Following commands can be used for deploying data visualization container with an assumption that you have installed Docker and GIT on your system. Remember also to change the example access.log file with your own log file to get correct results. When the commands are executed you should find the output.html file from the samples directory.

git clone
cd dockerfiles/access_log_visualization
docker pull cincan/access_log_visualization
docker run -v "$PWD":/samples cincan/access_log_visualization

Example cases to detect malicious activity

Our objective is to detect malicious activity from WordPress webserver access log. All cases (1-3) have individual highlighted visualization for the remote host we are investigating at the time. Used visualizations are produced by above Docker container containing Jupyter notebook that prepares and visualizes access.log data.

Case 1: remote_host 4

Remote host 4 seems to use one browser and one OS. Only request method used is OPTIONS and remote host is ::1, which is localhost. Nothing seems suspicious.

case 1

We can verify used request method by querying by numerical value and showing only categorical value:

df.query("request_method_cat == 3")["request_method"].head(1)
Name: request_method, dtype: object

Verify IP address:

df.query("remote_host_cat == 4")["remote_host"].head(1)
0    ::1
Name: remote_host, dtype: object

Case 2: remote_host 3

Remote host 3 uses one browser and one OS. However, there are several response sizes, which indicates that different pages are requested from the webserver. Two request methods are used: GET and POST. This indicates that the user have been browsing the website and posting comments or logging in. Nothing seems too suspicious, it could be the site administrator or actively commenting user.

case 2

Verify request methods:

df.query("request_method_cat == 1")["request_method"].head(1)
0    GET
Name: request_method, dtype: object
df.query("request_method_cat == 4")["request_method"].head(1)
0    POST
Name: request_method, dtype: object

Case 3: remote_host 2

Remote host 2 seems to use 4 different browsers and 2 different operating systems. All 7 request methods are used and various sizes of responses are sent. There have been 10 different http status codes. All of this happened in very narrow time frame. All of this indicates that website is being scanned by remote host 2 (, and further examination reveals some suspicious request url paths, which does not belong to ordinary WordPress website, such as:

  • /19216856108.tar.lzma
  • /
  • /TcERJyh7.js
  • /web/BetaBlockModules/MessageModule/MessageModule.php
  • /admin1.php
  • /components/com_mosmedia/media.divs.php
  • /perl/
  • /manual/images

There are total of 7549 requests from remote host 2!

User agent in the request headers are often reported to be very similar with Mozilla/5.00 (Nikto/2.1.6) (Evasions:None) (Test:002246), but there are many slightly different user agents. This indicates that the remote host 2 is indeed scanning (Nikto) the WordPress website.

case 3

Verify IP address:

df.query("remote_host_cat == 2")["remote_host"].head(1)
Name: remote_host, dtype: object

Verify request methods:

list(set(df.query("remote_host_cat == 2")["status"]))
['405', '302', '404', '301', '500', '400', '417', '403', '200']

Verify request url paths:

list(set(df.query("remote_host_cat == 2")["request_url_path"]))[:10]

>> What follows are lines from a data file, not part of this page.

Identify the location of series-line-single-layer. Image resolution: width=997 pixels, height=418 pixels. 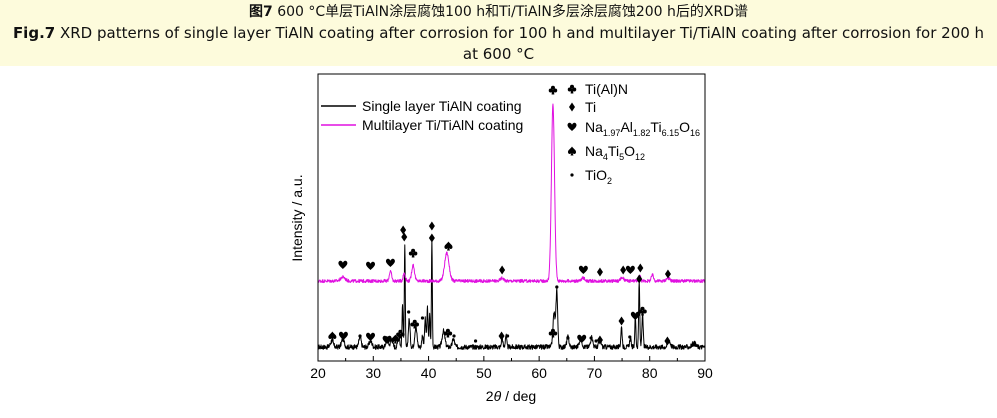
(512, 294).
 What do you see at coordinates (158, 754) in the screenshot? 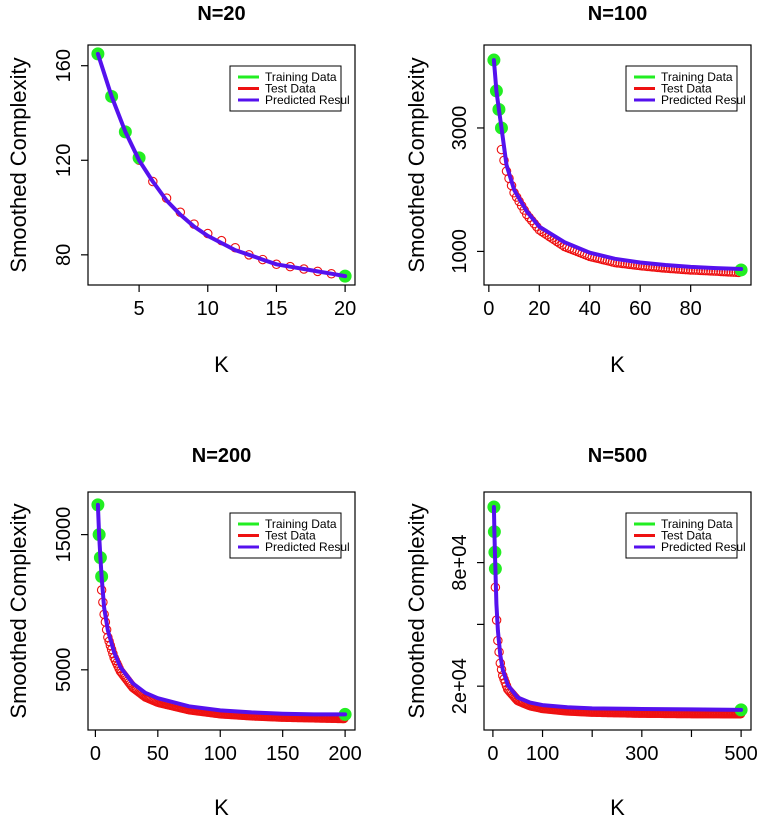
I see `x-tick-label: 50` at bounding box center [158, 754].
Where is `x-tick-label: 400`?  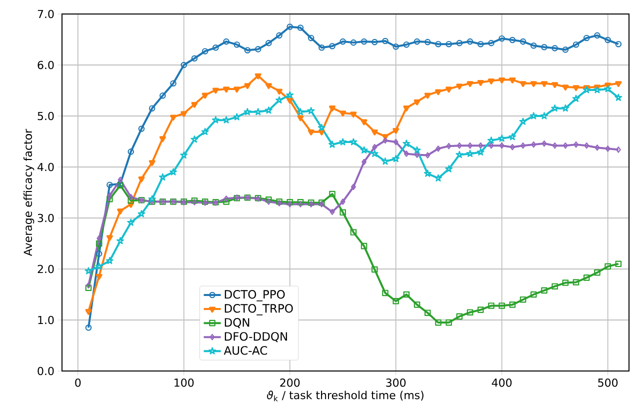
x-tick-label: 400 is located at coordinates (502, 382).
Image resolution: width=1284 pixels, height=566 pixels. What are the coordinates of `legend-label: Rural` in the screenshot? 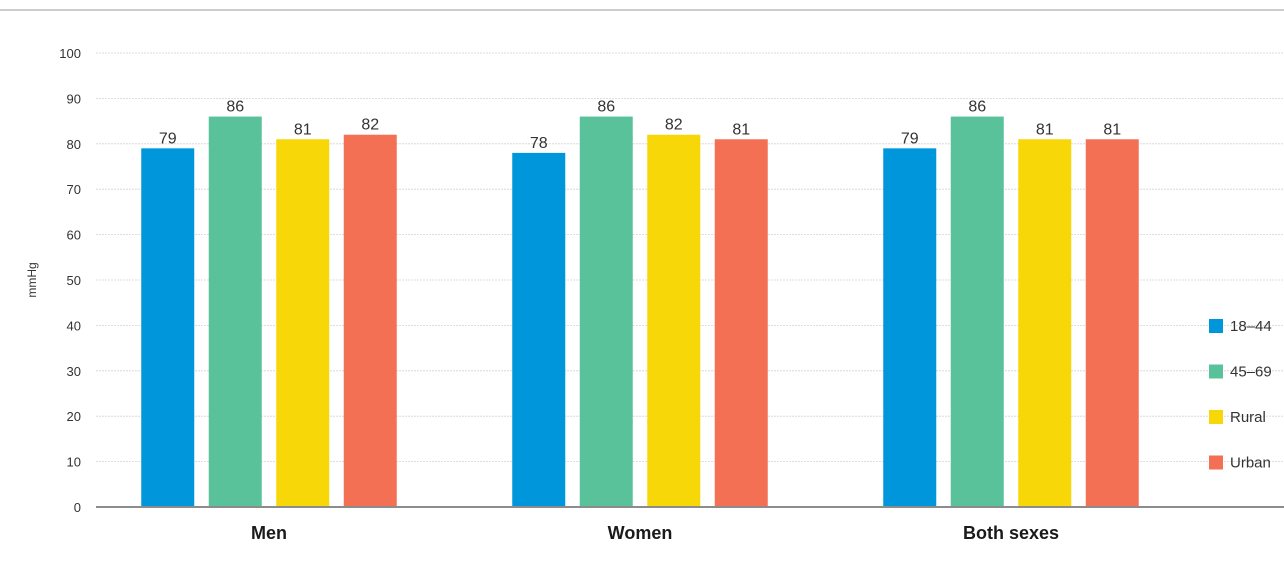 It's located at (1248, 418).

Verify amount of requests:

len(list(df.query("remote_host_cat == 2").index))

Verify user agents:

list(set(df.query("remote_host_cat == 2")["request_header_user_agent"]))[:10]
['Mozilla/5.00 (Nikto/2.1.6) (Evasions:None) (Test:004411)',
 'Mozilla/5.00 (Nikto/2.1.6) (Evasions:None) (Test:000139)',
 'Mozilla/5.00 (Nikto/2.1.6) (Evasions:None) (Test:000001)',
 'Mozilla/5.00 (Nikto/2.1.6) (Evasions:None) (Test:003809)',
 'Mozilla/5.00 (Nikto/2.1.6) (Evasions:None) (Test:000405)',
 'Mozilla/5.00 (Nikto/2.1.6) (Evasions:None) (Test:002110)',
 'Mozilla/5.00 (Nikto/2.1.6) (Evasions:None) (Test:004502)',
 'Mozilla/5.00 (Nikto/2.1.6) (Evasions:None) (Test:004577)',
 'Mozilla/5.00 (Nikto/2.1.6) (Evasions:None) (Test:003995)',
 'Mozilla/5.00 (Nikto/2.1.6) (Evasions:None) (Test:001408)']


If the right visualization method is chosen for particular task, one can gain plenty of information from a single plot. Parallel coordinates visualization can seem very overwhelming at first, but when examined slightly longer, it can give a good overview of the data we are trying to understand.